In their article about outcomes with tocilizumab in GCA, Matza et al reported a GCA patient treated with tocilizumab who previously had inadequate responses to abatacept, tofacitinib and secukinumab. Eriksson et al reported the retrospective data of 15 GCA patients who were treated with Janus kinase inhibitors (tofacitinib/baricitinib). Mean daily dose of baricitinib was 3.86 (range 2−4) mg, and the patients receiving tofacitinib were all prescribed a dose of 10 mg/day. Mean age at JAK inhibitor initiation was 70.1 years and the mean exposure to Janus kinase inhibitors was 19 months. From initiation, significant reductions in CRP were seen already at 3 (p= 0.02) and 6 (p= 0.02) months. A slower decrease was observed regarding ESR at 3 (p= 0.12) and 6 (p= 0.02) months. Daily prednisolone doses were reduced at 3 (p= 0.02) and 6 (p= 0.004) months. No giant cell arteritis relapses were observed during the observed time. At the 3-month follow-up, 9 of 15 (60%) subjects fulfilled the definition of therapeutic benefit. This percentage increased at the 6-month follow-up when 11 of 15 (73%) individuals fulfilled the same outcome. At the last follow-up, 12 of 15 (80%) patients were still on daily treatment with Janus kinase inhibitors. Three patients had ceased JAK inhibitors due to sustained remission after having been on the drug for more than 2 years (range 26−29 months). One of these patients experienced a giant cell arteritis relapse with headache, jaw claudication, and temporal tenderness 1 month after ending the drug. However, baricitinib 4 mg daily was reintroduced promptly in combination with a low dose of prednisolone (7.5 mg/day) to bring his symptoms under control. Consequently, he improved, and the remaining prednisolone could be tapered out over time. During the study, no cases of malignancy nor gastrointestinal perforation were observed. Only minor effects were observed on blood cell counts over time. Alterations of blood lipid profile, resulting in the initiation of statin therapy, were not observed in any subject. Moreover, no elevation of liver enzymes was seen, and no cases of herpes zoster were found. Nevertheless, two patients were affected by serious side effects (Aspergillus fumigatus infection and Enterococcus faecalis bacteremia, respectively). JAK inhibitor therapy of these patients was retained or reintroduced after recovery.

Conclusion

Emergence of many targeted treatment modalities (biologic agents and JAK inhibitors) have greatly improved rheumatologists’ ability to control inflammation in many patients with various rheumatic diseases that responded inadequately to conventional immunosuppressives. Such is also true for giant cell arteritis. GCA guidelines currently recommend tocilizumab (in relapsing refractory cases in European Alliance of Associations for Rheumatology 2018 guideline and both in refractory cases and new onset disease in American College of Rheumatology 2021 guideline as an effective treatment modality.

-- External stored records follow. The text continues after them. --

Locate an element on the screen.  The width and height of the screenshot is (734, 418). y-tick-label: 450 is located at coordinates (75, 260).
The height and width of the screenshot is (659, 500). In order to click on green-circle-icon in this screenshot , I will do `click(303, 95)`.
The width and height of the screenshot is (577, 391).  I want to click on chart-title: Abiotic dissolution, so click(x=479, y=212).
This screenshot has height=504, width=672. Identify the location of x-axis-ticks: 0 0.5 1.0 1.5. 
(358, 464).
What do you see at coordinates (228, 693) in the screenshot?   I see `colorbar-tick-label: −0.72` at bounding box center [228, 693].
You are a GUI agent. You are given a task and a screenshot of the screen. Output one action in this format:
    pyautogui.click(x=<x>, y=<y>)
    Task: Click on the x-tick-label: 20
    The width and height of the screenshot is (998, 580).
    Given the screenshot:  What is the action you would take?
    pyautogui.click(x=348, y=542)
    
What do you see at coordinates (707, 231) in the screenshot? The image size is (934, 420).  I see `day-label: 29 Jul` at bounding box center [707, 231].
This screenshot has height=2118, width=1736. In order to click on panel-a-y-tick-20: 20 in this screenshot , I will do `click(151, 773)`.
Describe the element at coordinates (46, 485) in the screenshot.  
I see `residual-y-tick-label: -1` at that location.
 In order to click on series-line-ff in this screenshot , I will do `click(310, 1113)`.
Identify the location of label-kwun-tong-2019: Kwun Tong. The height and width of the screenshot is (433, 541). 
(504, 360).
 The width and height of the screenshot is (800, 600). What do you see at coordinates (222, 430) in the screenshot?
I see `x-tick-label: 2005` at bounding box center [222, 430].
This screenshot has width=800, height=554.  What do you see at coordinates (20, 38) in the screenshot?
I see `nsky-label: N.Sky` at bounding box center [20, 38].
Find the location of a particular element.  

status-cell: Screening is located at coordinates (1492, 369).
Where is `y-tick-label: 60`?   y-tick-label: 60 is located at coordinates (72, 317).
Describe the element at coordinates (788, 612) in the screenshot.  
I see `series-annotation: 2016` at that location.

This literature review explored the efficacy and safety of many targeted treatment modalities beyond interleukin 6 inhibition in GCA and there are some hopeful new candidates. Success of upadacitinib’s phase 3 trial is the most encouraging progress in this field. With the positive results of the phase 2 trial of secukinumab, results of its two ongoing phase 3 results are also eagerly awaited. Mavrilimumab and baricitinib each have one positive phase 2 clinical trial but so far, no phase 3 trial for either molecule is planned. Although phase 2 trial of abatacept was encouraging, real-life data demonstrated it to be somewhat inferior to tocilizumab, reserving the molecule for patients that are contraindicated to receive tocilizumab. Ongoing phase 3 trial of abatacept in giant cell arteritis will provide more information about its efficacy once it is completed. Even though ustekinumab failed its phase 2 study in GCA, that trial was criticized for its short prednisone regimen with accelerated taper. Since there are refractory giant cell arteritis cases that responded to ustekinumab in real-life setting and there are important implications of interleukin 12/23 blockade in GCA pathogenesis, it would be prudent to design a new trial of ustekinumab in giant cell arteritis patients, with a slower steroid taper regimen.